Islamische Zeitung: Es hat bisher im deutschsprachigen Raum kaum Wortmeldungen aus der islamischen Lehre zum vorliegenden Themenkomplex gegeben. Wäre es eine Bereicherung für Sie, würden muslimische Gelehrte das Thema aktiv aufgreifen?

Nina Mühe: Das würde einen wichtigen Beitrag dazu leisten, das Thema stärker ins Bewusstsein zu rücken. Vor allem die Kenntnis davon unter Muslimen zu vergrößern. Sie wissen natürlich um Islamfeindlichkeit, da tagtäglich jemand ihr Opfer wird. Es fehlt aber ein Bewusstsein dafür, wie man mit ihr umgehen kann. Was mache ich denn, wenn ich islamfeindlich diskriminiert werde? Muss ich das immer hinnehmen? Kann ich mich dagegen wehren? Wenn ja, wie? Wo habe ich Unterstützungsmöglichkeiten? Und warum ist es wichtig, dass ich nicht fatalistisch sage, ein Handeln würde sowieso nichts bringen? Ich sollte meinen Fall irgendwo, beispielsweise bei Inssan, melden, damit er statistisch auftaucht. Damit können wir all die Fälle, von denen Muslime täglich in ihrem Umfeld hören, sichtbar machen. Ansonsten sind sie der Gesamtgesellschaft so nicht bewusst und auch nicht gewahr.

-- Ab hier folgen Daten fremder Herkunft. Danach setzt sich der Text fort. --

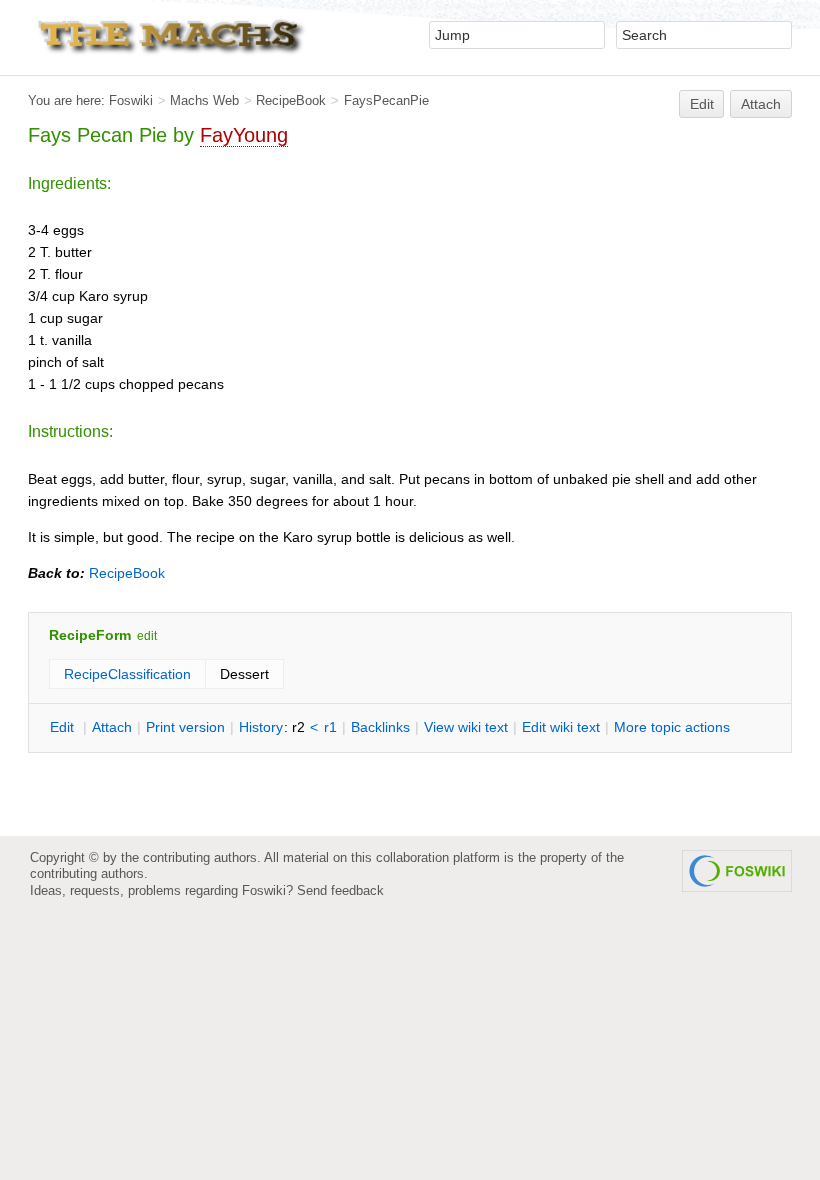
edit (147, 636)
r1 (330, 727)
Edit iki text (561, 727)
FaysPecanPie (386, 100)
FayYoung (244, 135)
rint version (185, 727)
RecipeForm (90, 635)
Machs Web (204, 100)
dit (64, 727)
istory (261, 727)
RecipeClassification (127, 674)
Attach (761, 104)
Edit (702, 104)
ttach (112, 727)
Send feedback (340, 890)
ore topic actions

Das war der eine Grund. Der andere besteht darin, dass hiermit auch eine Art von Empowerment (Ermächtigung) verbunden ist. Wenn ich mir dessen bewusst bin, dass das, was mir geschieht, ein struktureller Rassismus in der Gesellschaft ist, projeziere ich das weniger stark auf mich persönlich und muss mich weniger verstecken oder unterordnen. Oft ist es ja so, dass von Diskriminierung Betroffene – beispielsweise wegen Kopftuch – sich in vielen Lebensbereichen eher zurückziehen werden. Oder sich nur in jenen Branchen und nur auf jene Stellen bewerben, wo sie davon ausgehen können, dass sie nicht diskriminiert werden. Oder Wohnungen nur in bestimmten Vierteln suchen, wo sie hoffen können, nicht ausgegrenzt zu werden. Hier findet ein Rückzug statt. Mit einem gestärkten Selbstbewusstsein aber und dem Wissen um die gesellschaftliche Dimension von Islamfeindlichkeit können die Betroffenen sagen: Das ist nicht mein Problem. Dann können sie sich Untersützung suchen, dem zu widerstehen.

Es gibt ganz viele wichtige Gründe, warum gerade muslimische Vereine, TheologInnen oder Gelehrte sich auf jeden Fall äußern sollten.

Islamische Zeitung: Liebe Frau Mühe, wir danken Ihnen für das Interview.